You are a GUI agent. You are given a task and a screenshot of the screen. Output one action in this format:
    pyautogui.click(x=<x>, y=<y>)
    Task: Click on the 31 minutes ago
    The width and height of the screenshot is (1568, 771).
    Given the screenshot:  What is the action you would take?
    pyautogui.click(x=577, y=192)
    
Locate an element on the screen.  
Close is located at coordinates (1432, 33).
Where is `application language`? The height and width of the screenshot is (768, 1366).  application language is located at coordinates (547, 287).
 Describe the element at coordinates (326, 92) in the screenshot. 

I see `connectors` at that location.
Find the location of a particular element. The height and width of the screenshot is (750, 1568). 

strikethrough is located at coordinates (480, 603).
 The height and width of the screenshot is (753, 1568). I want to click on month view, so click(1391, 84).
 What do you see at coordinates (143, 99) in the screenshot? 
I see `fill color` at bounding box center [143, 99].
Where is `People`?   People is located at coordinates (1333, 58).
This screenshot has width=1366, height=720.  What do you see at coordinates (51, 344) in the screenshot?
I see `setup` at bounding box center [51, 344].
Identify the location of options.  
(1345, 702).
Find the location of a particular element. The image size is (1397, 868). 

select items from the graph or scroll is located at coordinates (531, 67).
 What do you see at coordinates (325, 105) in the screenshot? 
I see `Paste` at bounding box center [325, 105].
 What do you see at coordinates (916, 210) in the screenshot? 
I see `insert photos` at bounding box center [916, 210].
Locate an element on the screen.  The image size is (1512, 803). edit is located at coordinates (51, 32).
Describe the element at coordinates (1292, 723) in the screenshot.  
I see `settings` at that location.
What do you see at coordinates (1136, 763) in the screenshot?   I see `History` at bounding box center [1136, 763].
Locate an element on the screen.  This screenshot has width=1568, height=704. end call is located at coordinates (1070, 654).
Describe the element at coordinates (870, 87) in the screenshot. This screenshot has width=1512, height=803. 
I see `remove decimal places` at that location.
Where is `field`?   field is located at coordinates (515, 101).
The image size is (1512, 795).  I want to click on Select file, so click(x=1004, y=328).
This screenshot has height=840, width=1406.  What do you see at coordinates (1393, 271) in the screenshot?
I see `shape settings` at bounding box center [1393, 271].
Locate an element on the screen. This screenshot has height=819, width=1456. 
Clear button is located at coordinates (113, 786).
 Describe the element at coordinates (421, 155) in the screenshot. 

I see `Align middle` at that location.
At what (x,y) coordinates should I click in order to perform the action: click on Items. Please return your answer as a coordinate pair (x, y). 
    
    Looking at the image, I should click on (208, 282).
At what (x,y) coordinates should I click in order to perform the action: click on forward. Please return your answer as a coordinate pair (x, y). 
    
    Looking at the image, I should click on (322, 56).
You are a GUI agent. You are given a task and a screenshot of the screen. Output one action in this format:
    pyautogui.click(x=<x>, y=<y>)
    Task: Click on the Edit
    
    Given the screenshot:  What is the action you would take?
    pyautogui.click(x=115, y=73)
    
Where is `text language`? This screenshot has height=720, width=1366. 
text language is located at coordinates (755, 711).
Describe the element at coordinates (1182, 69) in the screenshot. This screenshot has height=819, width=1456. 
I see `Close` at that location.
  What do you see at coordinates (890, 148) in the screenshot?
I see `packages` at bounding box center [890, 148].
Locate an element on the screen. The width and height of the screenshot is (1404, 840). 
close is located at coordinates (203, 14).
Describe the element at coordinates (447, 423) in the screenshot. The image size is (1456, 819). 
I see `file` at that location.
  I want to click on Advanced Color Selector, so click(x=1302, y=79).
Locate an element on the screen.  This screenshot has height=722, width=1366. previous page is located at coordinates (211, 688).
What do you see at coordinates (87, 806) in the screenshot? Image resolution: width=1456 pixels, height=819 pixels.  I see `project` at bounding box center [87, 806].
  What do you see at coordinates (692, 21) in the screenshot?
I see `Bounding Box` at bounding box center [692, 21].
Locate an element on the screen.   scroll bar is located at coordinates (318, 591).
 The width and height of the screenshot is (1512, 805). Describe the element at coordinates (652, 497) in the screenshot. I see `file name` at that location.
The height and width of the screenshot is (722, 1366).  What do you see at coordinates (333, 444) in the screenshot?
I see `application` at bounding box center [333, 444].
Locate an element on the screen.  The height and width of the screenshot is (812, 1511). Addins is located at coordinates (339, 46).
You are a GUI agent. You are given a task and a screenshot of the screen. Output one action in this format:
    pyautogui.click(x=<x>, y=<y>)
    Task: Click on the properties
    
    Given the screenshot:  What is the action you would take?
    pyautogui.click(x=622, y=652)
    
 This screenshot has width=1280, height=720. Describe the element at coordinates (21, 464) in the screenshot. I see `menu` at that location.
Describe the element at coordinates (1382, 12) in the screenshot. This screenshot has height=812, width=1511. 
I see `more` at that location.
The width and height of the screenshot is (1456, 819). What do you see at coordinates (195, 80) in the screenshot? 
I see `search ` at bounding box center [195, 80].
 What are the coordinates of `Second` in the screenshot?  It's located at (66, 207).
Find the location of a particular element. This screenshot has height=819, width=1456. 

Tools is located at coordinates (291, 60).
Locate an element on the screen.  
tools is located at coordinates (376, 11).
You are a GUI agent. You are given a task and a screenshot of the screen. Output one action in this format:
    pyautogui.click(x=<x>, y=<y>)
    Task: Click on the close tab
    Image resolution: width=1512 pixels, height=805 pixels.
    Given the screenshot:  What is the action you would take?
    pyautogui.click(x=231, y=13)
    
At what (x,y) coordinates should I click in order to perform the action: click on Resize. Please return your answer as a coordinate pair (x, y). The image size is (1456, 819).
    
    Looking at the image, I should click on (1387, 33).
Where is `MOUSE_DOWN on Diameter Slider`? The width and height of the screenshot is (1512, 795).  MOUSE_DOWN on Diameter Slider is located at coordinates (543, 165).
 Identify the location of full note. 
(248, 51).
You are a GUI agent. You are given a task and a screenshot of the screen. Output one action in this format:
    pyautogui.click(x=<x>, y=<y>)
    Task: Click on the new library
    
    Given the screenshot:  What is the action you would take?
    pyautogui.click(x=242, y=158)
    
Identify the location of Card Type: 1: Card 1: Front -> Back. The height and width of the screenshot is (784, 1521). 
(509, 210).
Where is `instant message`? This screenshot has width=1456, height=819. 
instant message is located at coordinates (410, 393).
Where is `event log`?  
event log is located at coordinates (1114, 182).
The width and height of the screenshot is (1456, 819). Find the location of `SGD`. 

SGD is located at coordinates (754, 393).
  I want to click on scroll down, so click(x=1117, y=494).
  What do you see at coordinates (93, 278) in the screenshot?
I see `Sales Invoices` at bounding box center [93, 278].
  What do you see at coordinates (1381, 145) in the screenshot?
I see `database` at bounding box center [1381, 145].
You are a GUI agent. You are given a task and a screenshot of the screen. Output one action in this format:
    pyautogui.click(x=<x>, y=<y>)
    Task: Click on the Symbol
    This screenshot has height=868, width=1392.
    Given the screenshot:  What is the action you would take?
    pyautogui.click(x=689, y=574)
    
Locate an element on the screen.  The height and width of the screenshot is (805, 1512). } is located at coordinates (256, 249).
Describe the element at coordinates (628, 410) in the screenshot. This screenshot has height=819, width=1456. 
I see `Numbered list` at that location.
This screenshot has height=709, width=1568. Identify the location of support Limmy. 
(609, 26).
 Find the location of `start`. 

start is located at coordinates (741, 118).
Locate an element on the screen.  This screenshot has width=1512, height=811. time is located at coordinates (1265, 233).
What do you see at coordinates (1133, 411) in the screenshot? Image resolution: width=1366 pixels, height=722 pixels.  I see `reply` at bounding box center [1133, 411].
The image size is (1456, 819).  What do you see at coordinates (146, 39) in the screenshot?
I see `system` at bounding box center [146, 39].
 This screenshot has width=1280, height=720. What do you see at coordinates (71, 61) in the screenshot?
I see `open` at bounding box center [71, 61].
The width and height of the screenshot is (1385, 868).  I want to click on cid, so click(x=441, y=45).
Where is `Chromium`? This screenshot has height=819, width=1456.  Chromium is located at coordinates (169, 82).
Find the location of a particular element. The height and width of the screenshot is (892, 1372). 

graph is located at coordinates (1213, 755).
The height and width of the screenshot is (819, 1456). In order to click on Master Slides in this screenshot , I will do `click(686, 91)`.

______

Stated goal: Copy out the records word for word, from the very first line through the line that contains "coordinates (1070, 654).", including both of those lines.

Answer:
You are a GUI agent. You are given a task and a screenshot of the screen. Output one action in this format:
    pyautogui.click(x=<x>, y=<y>)
    Task: Click on the 31 minutes ago
    The width and height of the screenshot is (1568, 771).
    Given the screenshot:  What is the action you would take?
    pyautogui.click(x=577, y=192)
    
Locate an element on the screen.  
Close is located at coordinates (1432, 33).
Where is `application language`? The height and width of the screenshot is (768, 1366).  application language is located at coordinates (547, 287).
 Describe the element at coordinates (326, 92) in the screenshot. 

I see `connectors` at that location.
Find the location of a particular element. The height and width of the screenshot is (750, 1568). 

strikethrough is located at coordinates (480, 603).
 The height and width of the screenshot is (753, 1568). I want to click on month view, so click(1391, 84).
 What do you see at coordinates (143, 99) in the screenshot? 
I see `fill color` at bounding box center [143, 99].
Where is `People`?   People is located at coordinates (1333, 58).
This screenshot has width=1366, height=720.  What do you see at coordinates (51, 344) in the screenshot?
I see `setup` at bounding box center [51, 344].
Identify the location of options.  
(1345, 702).
Find the location of a particular element. The image size is (1397, 868). 

select items from the graph or scroll is located at coordinates (531, 67).
 What do you see at coordinates (325, 105) in the screenshot? 
I see `Paste` at bounding box center [325, 105].
 What do you see at coordinates (916, 210) in the screenshot? 
I see `insert photos` at bounding box center [916, 210].
Locate an element on the screen.  The image size is (1512, 803). edit is located at coordinates (51, 32).
Describe the element at coordinates (1292, 723) in the screenshot.  
I see `settings` at that location.
What do you see at coordinates (1136, 763) in the screenshot?   I see `History` at bounding box center [1136, 763].
Locate an element on the screen.  This screenshot has width=1568, height=704. end call is located at coordinates (1070, 654).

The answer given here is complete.